In order to train the larger type II motor unit you must train heavy

The size principle has one very important practical consequence: in order to recruit all motor units and train the whole muscle a high force must be exerted. A low resistance (such as 20 RM) do not recruit all motor units and therefore do not train the whole muscle.

Therefore the answer to this question is no, the correlation does not go both ways. Training with high force (heavy weights or medium weights fast) trains the whole muscle. That includes the enduring type I muscle fibers and the stronger but not enduring type II muscle fibers. Training with high force therefore makes you both strong, fast and enduring. Training with light weights on the other hand only train the enduring type I muscle. It therefore makes you enduring and somewhat strong.

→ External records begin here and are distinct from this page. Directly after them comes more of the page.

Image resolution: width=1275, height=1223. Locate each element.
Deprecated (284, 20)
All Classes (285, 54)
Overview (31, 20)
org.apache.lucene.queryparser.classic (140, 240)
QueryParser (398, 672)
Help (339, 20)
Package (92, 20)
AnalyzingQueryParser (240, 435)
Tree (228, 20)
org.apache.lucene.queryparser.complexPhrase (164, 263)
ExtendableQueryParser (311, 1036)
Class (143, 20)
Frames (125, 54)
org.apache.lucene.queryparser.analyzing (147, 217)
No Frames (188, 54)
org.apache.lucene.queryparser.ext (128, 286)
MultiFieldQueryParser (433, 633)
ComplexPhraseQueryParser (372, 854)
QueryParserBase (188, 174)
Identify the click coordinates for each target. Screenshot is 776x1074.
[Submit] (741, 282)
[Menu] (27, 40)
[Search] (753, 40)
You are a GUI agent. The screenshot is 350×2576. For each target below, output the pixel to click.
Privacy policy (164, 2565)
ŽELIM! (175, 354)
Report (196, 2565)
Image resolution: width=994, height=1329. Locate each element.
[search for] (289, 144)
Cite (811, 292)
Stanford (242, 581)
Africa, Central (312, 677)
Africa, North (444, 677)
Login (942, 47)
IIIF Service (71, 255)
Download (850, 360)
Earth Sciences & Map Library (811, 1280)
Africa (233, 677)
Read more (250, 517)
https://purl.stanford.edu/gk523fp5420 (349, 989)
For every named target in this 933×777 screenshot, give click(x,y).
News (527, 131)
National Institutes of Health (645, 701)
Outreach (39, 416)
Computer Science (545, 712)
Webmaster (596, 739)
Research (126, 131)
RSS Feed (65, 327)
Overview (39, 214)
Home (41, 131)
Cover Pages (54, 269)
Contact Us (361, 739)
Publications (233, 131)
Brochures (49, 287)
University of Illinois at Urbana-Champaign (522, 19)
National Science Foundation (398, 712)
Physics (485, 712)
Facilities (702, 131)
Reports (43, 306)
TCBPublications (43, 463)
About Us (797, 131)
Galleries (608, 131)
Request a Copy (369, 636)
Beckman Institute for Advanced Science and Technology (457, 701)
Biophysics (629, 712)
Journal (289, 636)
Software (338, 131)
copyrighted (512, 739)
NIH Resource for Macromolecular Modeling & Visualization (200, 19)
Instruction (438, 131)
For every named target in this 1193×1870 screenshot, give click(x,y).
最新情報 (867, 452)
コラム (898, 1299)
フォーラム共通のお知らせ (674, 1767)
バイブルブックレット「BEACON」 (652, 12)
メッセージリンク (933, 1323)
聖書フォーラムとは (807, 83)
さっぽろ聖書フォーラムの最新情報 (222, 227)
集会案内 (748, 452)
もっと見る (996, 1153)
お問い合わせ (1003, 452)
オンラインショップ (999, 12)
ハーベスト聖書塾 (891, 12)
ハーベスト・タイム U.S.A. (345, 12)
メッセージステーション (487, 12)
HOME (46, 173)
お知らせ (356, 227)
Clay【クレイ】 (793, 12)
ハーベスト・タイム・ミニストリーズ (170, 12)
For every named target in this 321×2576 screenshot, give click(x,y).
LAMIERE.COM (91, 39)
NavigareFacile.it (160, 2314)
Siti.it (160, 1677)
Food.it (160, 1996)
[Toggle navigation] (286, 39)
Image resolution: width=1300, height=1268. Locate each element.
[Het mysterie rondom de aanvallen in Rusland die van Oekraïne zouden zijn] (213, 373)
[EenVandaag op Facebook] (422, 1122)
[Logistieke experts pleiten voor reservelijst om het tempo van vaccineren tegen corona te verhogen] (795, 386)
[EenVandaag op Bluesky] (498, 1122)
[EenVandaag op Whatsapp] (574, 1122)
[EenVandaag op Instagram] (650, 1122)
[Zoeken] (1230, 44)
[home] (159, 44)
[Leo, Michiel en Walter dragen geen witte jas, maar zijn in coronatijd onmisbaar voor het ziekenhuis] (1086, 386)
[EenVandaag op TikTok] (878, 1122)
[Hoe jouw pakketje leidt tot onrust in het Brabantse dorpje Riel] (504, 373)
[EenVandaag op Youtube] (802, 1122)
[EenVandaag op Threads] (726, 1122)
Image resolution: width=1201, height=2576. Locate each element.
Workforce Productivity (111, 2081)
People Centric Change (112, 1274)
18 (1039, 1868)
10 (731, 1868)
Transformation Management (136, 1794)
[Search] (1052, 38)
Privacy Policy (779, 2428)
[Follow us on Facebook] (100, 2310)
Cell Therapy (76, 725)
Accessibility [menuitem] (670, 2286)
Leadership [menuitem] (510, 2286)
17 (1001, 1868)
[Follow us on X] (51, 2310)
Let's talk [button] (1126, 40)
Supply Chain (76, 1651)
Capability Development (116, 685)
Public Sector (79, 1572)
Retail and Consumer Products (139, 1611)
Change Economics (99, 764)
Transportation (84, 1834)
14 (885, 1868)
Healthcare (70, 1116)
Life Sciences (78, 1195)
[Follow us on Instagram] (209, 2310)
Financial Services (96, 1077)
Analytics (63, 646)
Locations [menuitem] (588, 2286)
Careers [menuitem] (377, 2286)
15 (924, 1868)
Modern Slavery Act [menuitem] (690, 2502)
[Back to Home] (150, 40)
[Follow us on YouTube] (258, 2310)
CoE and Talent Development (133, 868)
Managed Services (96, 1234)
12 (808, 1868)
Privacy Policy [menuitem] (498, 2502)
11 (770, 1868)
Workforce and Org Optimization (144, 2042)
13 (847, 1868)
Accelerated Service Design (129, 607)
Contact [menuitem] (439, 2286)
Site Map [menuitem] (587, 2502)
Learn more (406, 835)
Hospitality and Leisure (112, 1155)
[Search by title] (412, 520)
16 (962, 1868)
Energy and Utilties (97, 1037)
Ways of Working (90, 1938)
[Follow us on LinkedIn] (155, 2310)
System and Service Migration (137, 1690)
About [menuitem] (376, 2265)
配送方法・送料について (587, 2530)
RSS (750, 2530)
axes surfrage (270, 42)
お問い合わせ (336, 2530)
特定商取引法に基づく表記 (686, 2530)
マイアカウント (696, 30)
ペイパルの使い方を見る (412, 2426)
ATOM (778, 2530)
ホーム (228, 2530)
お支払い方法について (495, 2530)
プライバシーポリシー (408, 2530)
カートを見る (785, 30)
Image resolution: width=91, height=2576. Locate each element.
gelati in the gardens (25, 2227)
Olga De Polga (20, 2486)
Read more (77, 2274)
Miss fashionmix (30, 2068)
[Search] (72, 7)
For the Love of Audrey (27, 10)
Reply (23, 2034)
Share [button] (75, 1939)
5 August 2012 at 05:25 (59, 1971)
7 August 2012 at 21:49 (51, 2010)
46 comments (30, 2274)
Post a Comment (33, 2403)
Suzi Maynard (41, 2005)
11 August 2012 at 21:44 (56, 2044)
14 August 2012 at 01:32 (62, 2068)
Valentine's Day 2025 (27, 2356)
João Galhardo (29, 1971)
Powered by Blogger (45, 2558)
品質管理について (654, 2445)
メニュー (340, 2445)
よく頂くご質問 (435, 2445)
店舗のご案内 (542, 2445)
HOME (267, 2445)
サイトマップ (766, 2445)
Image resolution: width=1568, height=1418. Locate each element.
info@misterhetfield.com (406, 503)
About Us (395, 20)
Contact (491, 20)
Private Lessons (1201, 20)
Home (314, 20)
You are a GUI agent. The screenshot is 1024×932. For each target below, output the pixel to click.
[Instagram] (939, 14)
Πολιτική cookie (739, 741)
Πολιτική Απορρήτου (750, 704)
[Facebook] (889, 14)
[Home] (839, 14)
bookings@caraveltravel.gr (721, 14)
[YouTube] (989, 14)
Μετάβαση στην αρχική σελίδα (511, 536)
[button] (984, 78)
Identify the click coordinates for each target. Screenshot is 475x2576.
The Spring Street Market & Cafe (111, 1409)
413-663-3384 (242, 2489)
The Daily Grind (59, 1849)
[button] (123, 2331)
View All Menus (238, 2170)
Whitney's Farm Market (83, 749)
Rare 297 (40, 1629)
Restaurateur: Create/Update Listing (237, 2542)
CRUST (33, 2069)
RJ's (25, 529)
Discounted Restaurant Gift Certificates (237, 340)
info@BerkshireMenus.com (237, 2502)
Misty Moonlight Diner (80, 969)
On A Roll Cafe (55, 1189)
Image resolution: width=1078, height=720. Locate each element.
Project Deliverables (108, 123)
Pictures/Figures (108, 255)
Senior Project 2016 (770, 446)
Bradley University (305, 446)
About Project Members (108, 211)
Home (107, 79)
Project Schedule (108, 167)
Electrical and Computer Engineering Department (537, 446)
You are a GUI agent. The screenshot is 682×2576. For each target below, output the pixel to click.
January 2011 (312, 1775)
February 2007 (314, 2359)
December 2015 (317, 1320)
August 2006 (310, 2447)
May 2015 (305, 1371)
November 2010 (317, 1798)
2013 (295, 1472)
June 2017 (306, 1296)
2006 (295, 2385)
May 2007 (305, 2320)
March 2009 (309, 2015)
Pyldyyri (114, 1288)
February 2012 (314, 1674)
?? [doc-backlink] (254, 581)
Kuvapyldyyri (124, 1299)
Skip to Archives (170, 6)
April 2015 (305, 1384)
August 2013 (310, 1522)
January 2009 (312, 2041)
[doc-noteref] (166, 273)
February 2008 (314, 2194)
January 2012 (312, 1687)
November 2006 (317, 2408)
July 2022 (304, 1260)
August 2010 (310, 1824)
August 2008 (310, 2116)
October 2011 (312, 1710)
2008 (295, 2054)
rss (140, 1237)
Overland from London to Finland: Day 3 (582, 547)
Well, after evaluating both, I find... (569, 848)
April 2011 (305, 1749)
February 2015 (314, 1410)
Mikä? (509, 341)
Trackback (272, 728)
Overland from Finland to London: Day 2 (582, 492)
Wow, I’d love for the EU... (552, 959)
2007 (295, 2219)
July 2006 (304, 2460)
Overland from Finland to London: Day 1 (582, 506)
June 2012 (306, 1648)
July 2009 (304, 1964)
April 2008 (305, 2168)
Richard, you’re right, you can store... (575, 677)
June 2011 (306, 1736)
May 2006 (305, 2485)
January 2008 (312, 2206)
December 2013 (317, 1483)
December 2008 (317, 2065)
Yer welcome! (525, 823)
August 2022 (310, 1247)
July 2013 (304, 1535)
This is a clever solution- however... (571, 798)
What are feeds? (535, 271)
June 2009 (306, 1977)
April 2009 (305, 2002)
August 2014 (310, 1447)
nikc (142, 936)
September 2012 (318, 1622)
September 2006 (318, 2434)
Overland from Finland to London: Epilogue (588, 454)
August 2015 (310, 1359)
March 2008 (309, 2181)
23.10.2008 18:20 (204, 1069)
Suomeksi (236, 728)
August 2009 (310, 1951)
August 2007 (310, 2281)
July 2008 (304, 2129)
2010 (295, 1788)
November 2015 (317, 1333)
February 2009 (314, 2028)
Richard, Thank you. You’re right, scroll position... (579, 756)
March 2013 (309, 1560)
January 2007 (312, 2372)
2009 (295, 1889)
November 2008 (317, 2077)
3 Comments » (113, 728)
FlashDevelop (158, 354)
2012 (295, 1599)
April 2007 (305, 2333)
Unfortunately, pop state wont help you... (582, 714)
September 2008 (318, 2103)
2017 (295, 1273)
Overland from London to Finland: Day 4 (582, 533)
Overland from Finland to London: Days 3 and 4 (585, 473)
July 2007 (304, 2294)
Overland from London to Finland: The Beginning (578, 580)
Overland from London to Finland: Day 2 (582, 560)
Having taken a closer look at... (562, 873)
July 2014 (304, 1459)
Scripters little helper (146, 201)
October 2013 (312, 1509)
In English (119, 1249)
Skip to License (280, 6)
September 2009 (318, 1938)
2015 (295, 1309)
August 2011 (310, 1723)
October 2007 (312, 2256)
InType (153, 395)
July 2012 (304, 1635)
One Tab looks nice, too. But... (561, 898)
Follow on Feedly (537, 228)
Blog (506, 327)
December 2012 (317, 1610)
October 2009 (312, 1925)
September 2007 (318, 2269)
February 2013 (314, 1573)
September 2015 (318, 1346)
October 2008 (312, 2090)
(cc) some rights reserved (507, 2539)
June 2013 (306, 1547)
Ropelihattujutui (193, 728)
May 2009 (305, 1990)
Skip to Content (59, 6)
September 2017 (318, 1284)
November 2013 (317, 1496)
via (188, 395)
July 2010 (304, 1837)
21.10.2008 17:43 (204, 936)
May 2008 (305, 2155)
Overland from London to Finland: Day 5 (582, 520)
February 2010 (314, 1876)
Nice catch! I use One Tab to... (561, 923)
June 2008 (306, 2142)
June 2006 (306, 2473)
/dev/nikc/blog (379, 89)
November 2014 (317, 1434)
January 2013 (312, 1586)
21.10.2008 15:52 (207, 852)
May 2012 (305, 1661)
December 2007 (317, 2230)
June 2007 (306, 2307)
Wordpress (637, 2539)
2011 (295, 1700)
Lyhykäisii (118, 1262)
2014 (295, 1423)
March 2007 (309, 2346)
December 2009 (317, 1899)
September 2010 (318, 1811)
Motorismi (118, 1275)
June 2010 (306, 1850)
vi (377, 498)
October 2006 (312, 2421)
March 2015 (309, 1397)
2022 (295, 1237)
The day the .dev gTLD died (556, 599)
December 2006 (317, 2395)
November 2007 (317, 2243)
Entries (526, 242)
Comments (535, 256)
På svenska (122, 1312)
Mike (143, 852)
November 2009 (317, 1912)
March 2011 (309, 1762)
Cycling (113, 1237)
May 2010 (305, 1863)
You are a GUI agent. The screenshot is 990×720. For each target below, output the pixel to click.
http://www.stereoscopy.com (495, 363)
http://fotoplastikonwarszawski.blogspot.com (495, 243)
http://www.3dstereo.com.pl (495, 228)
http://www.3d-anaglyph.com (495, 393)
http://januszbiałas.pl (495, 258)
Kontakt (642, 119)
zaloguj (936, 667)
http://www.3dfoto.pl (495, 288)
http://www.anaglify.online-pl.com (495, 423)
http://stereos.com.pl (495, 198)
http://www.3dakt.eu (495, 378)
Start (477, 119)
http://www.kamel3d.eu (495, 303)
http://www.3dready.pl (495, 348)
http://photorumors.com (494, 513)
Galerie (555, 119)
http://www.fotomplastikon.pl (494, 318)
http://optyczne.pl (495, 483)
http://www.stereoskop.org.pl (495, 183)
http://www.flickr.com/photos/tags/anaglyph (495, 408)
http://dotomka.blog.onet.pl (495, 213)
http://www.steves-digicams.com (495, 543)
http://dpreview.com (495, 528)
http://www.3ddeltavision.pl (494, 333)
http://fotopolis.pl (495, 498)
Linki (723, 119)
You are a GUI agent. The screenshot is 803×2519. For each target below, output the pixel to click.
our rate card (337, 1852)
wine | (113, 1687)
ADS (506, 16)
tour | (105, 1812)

This does not necessarily imply that one should train with heavy weights all the time. However it implies that one should train with heavy weights (<=5 repetitions) some of the time.

Also note that even though the size principle shows that the causality must be stronger from strength to endurance than the other way, this does not mean that the causality does not break down at sufficiently large reps. And it does. I am pretty sure that doing backsquat sets of 5 or less alone does not enable you to a 100 bodyweight squats in row. No matter how large your 1RM backsquat becomes. If you need to do 100 bodyweight squats in a row you should probably also train with many repetitions and high volume ala the hundredpushups program. Here we can refer to the SAID principle, but in order to really understand why we would have to take an in depth look at the specific adaptions caused by endurance training. Probably endurance training cause more efficient generation and use of energy and oxygen in muscle cells.